Riaz Ahmad June 07, 2014
Claim most comprise local criminal gangs that have taken lead from militant outfits. DESIGN: CREATIVE COMMONS

PESHAWAR:


Local police have identified at least 62 groups, 15 of them militant outfits, which are actively involved in extortion across the district, The Express Tribune learnt on Saturday.


“Local criminal groups have been active in the region for the past few years but the new trend is not kidnapping for ransom or burglary – it is the collection of extortion,” said a high-ranking police official, adding they have identified at least 62 groups in the district alone, with over a dozen of them being militant groups.

Most extortionists reportedly use Afghan SIMs to make phone calls demanding extortion, thereby making it difficult for authorities to trace them.

“The trend of taking extortion sums was the modus operandi of militant outfits to cover their expenses, but now every criminal group has been trying its luck in the field,” he revealed. “Well-off people – industrialists, merchants and jewellers – are their first target. Even doctors and teachers are not spared.”

The official explained that in the past, Afghan traders engaged in the Pak-Afghan transit trade were the target of extortionists, with payments going up to $2 million at times, adding that since the practice was not curbed at that time, criminals have diverted their attention to locals.

“All the rich and wealthy Afghan traders have left Peshawar for Kabul after extortionists surfaced two to three years ago. Since then, local traders have become their target,” he said.

In a report published in The Express Tribune earlier this year, a local trader had informed that the owner of a private university in Peshawar, along with his relative who owns a system of private schools, have moved to the UAE due to threats from extortionists. At least 28 doctors from teaching hospitals have also taken long leaves and left the city.

In the same report, Superintendent of Cantt Police Faisal Kamran revealed that around 40 FIRs were registered in extortion cases in February and March, with 60 arrests. “Most of them are not militants, but petty criminals taking advantage of the situation,” he said.

Meanwhile, four industrial units have already been attacked with rockets or bombs in the Hayatabad Industrial Estate, the largest of its kind in the province, with nearly 440 industrial units. According to a senior official of the Khyber-Pakhtunkhwa Chamber of Commerce and Industry (KPCCI), at least 150 businessmen and industrialists have moved their factories from Peshawar to other parts of the country or have shifted abroad.

Pushed against a wall

Earlier this month, the business community of the province decided to launch a phase-wise protest campaign to force the government into providing them with adequate security and ensuring a ‘business-friendly’ environment.

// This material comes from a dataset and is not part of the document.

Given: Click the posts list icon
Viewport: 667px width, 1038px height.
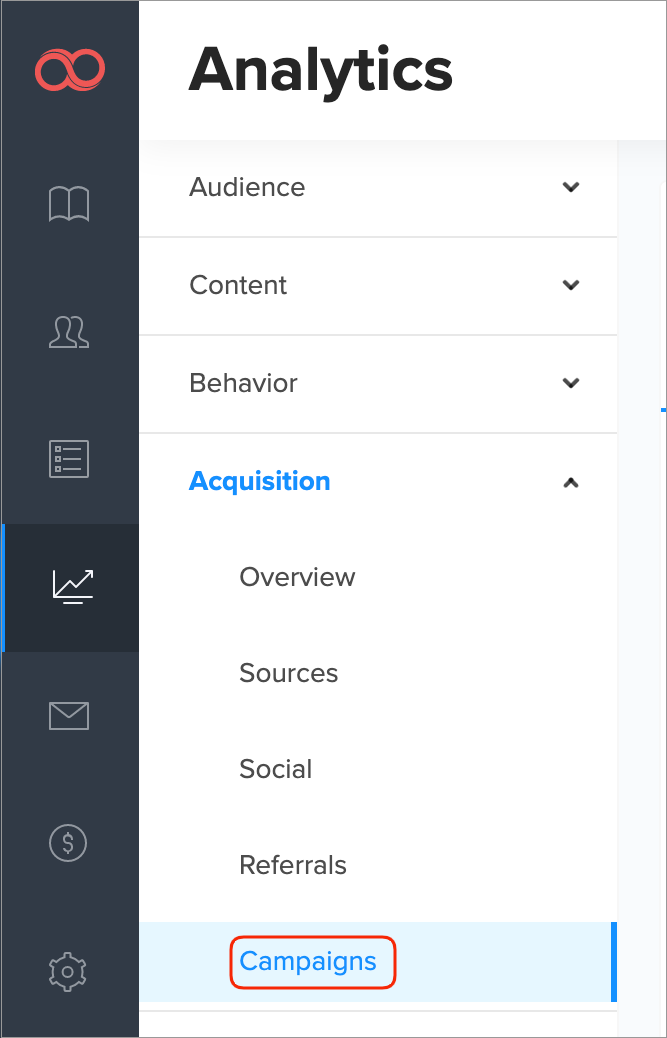Looking at the screenshot, I should [x=69, y=458].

During a news conference at KPCCI earlier this week, the chamber’s president Zahidullah Shinwari claimed the traders’ body will establish a protest camp at the chamber’s premises and in the second phase, organise a rally. This will be followed by a sit-in outside the Chief Minister House and the provincial assembly.

If the government fails to take measures, the business community would be forced to close shop and begin protesting indefinitely, Shinwari threatened.

Doing their ‘best’

In May this year, IGP Nasir Khan Durrani sent a report to the Ministry of Interior suggesting the implementation of an effective border management system, banning international SIMs in Pakistan and engaging all the stakeholders to mobilise international support to curb extortion.

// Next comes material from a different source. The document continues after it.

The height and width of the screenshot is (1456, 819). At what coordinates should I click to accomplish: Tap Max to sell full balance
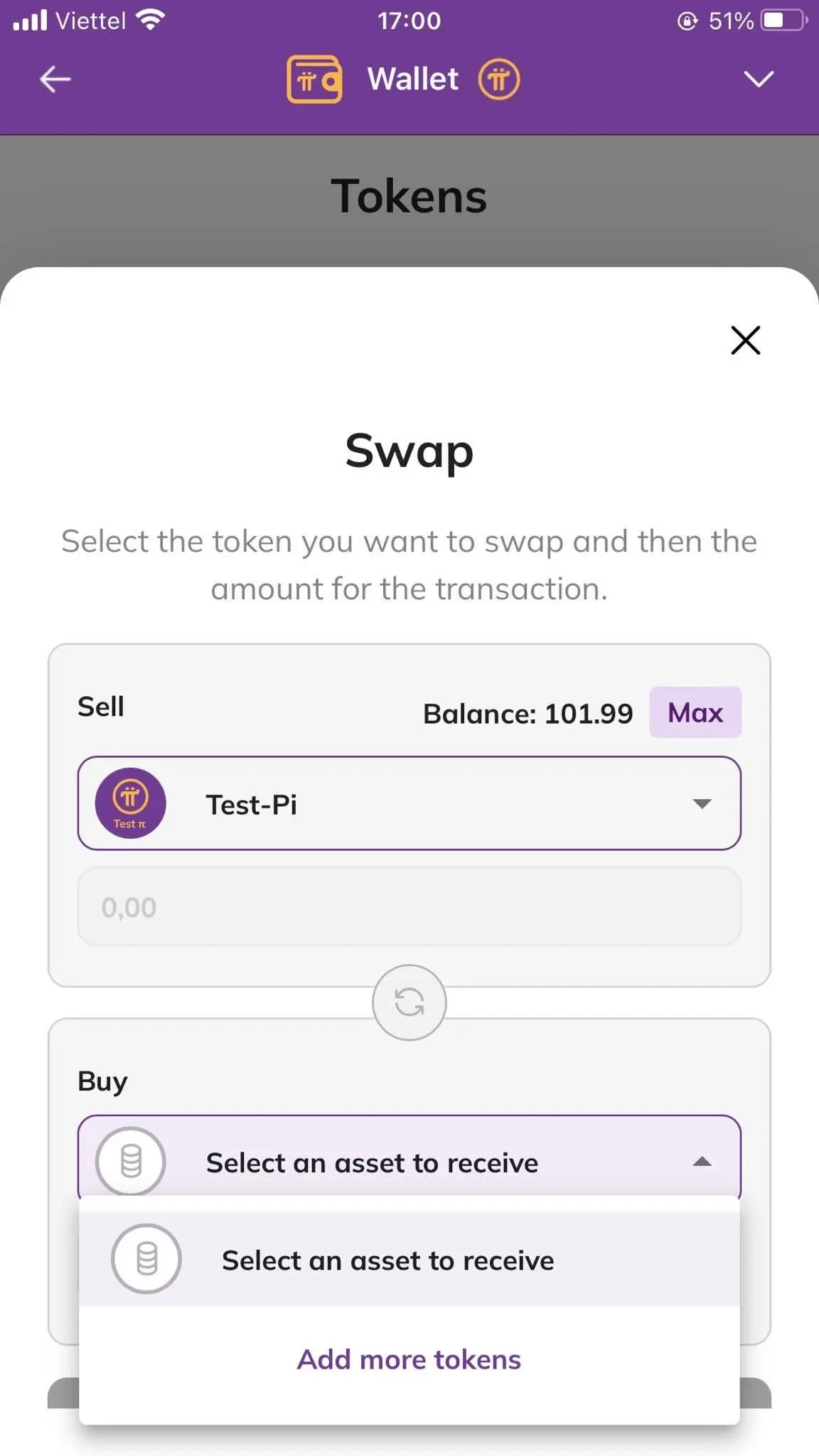tap(695, 712)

A senior police official said they are trying their best to bring the situation under control. “Most of these people are common criminals who use grenades and dynamites, mostly used in mining, to target houses and offices of traders. They have no expertise of assembling a bomb,” he informed.

Many of them impersonate the Taliban and use their official letterheads to deliver their demands to appear sinister and serious in their ‘request’, the official added. “We have arrested 130 extortionists so far in the city but most criminal groups are based in the tribal areas and are, thus, out of our reach,” he explained.

Published in The Express Tribune, June 8th, 2014.